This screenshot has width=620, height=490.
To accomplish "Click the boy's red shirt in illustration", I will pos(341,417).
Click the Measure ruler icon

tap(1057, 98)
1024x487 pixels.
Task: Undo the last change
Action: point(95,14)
▬▬▬▬▬▬
*Task details*: Each entry shown above should be copied out exactly.

*Answer area*:
This screenshot has width=620, height=490.
To accomplish "Click the boy's red shirt in illustration", I will pos(341,417).
Click the Measure ruler icon

tap(1057, 98)
1024x487 pixels.
Task: Undo the last change
Action: point(95,14)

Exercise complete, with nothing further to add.